Information supplied: Begin
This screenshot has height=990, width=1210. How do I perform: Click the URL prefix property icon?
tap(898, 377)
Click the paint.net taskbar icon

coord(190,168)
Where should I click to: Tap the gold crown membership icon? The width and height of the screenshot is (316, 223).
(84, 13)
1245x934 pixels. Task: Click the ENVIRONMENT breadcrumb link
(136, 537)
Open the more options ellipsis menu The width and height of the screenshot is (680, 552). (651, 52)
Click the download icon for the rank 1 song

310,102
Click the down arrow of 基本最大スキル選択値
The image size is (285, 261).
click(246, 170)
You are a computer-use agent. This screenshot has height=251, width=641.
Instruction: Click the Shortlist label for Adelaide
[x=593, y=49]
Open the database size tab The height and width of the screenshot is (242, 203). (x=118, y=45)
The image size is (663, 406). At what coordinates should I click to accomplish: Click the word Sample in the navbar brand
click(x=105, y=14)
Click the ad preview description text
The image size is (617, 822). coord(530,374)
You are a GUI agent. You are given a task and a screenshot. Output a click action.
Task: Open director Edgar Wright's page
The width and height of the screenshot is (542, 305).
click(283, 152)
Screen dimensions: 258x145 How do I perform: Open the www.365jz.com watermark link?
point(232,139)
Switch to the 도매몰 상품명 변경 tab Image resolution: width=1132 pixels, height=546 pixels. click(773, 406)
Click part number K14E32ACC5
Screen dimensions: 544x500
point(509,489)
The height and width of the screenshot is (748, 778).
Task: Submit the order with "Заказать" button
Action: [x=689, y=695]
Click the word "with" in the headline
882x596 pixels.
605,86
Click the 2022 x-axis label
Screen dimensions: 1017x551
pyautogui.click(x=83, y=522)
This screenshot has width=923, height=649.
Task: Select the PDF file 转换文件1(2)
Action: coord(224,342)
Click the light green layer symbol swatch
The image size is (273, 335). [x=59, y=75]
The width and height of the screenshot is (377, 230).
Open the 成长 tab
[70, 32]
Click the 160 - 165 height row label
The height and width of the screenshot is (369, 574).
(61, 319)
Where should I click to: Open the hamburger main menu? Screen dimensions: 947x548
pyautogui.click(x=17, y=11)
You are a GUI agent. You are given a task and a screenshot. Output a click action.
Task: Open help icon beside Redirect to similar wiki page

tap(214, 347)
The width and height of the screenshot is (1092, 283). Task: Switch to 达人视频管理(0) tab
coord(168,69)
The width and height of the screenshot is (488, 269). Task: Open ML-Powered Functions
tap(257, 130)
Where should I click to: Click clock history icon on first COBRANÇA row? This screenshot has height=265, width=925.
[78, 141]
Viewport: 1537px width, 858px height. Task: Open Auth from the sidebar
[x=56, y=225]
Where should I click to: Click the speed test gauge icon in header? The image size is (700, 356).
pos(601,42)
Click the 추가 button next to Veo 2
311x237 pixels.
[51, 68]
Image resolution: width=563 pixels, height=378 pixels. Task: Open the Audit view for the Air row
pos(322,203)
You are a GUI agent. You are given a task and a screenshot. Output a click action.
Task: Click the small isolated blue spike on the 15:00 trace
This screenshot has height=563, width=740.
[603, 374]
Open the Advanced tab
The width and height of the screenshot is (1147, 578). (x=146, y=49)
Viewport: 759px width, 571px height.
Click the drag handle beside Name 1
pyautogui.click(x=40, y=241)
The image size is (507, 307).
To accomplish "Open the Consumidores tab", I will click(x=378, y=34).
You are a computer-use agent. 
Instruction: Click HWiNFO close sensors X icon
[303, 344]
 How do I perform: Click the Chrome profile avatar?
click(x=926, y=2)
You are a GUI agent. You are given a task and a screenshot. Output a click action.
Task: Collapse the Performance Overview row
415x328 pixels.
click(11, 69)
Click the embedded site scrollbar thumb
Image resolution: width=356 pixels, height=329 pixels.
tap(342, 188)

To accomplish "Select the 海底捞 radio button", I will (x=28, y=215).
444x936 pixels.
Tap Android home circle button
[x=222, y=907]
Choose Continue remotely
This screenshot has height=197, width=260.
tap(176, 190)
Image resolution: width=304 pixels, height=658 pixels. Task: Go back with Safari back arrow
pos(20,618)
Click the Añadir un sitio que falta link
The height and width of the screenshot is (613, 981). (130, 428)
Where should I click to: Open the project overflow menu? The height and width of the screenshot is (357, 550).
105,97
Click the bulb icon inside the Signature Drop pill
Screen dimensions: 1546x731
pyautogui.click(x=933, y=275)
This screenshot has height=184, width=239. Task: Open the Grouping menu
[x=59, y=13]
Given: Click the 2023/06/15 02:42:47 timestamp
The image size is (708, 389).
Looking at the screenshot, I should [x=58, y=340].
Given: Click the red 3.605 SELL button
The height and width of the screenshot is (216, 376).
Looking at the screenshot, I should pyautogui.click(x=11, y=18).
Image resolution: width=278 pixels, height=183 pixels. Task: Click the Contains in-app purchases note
Information supplied: End
● **What is needed**
Could you return exactly the stretch of the data above that starts at the line with "Switch to the" and ends at the line with "Click part number K14E32ACC5", both lines included?

● **Result below**
Switch to the 도매몰 상품명 변경 tab Image resolution: width=1132 pixels, height=546 pixels. click(773, 406)
Click part number K14E32ACC5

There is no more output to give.